■ Pointing records for text and elements
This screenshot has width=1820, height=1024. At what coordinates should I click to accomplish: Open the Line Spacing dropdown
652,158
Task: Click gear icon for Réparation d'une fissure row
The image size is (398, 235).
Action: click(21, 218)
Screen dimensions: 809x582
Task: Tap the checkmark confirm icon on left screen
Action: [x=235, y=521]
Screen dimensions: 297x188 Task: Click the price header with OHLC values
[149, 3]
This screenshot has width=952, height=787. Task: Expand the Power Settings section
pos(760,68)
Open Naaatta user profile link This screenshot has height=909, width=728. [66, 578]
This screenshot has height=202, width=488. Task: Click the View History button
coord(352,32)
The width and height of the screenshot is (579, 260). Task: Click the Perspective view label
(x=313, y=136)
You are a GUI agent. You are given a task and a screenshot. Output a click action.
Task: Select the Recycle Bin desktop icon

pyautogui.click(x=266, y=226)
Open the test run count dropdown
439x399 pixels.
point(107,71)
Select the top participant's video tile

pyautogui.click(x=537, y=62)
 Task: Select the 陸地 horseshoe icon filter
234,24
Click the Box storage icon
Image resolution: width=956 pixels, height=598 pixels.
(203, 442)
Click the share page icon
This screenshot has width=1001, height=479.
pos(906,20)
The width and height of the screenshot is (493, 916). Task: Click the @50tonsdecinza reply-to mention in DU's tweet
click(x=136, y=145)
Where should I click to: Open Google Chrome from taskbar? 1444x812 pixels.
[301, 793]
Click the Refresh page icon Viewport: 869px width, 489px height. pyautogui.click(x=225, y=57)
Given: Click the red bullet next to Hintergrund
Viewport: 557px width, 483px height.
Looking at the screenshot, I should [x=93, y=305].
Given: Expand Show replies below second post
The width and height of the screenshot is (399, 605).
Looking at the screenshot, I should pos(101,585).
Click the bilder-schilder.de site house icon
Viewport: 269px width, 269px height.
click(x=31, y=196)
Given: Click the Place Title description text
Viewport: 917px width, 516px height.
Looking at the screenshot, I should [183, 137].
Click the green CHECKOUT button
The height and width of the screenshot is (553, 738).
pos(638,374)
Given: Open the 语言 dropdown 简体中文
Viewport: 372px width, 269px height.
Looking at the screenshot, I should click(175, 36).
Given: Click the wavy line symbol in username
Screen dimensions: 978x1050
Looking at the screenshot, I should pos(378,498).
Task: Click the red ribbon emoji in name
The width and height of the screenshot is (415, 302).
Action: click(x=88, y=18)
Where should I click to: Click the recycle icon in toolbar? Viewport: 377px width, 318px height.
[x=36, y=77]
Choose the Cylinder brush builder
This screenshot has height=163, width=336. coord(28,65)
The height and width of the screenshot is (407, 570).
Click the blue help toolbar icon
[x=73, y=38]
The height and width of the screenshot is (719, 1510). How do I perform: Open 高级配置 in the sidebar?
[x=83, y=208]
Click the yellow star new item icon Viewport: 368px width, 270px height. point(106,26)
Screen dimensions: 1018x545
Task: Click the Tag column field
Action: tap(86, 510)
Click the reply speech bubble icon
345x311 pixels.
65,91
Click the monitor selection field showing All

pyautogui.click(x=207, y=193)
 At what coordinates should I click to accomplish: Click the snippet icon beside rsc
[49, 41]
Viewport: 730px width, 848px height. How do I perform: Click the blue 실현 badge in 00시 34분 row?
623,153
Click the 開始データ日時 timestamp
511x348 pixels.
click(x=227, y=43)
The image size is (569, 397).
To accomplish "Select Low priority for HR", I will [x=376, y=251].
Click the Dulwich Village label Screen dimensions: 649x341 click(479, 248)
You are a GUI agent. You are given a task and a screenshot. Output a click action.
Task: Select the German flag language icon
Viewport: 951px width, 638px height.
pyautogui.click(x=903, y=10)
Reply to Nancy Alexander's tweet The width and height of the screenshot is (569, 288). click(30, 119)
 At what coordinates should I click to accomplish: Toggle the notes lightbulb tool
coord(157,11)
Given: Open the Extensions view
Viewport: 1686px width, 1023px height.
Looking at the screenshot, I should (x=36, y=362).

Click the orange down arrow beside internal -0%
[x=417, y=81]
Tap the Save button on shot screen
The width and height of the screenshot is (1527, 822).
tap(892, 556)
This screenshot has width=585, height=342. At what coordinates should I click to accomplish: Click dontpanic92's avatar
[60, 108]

■ WORK INSTRUCTIONS
Please pick out each line in the listing above that contains the string "button" and copy those lines. Matching is case-sensitive.

■ ANSWER TO THE PROBLEM
This screenshot has height=202, width=488. Task: Click the View History button
Click the green CHECKOUT button
Tap the Save button on shot screen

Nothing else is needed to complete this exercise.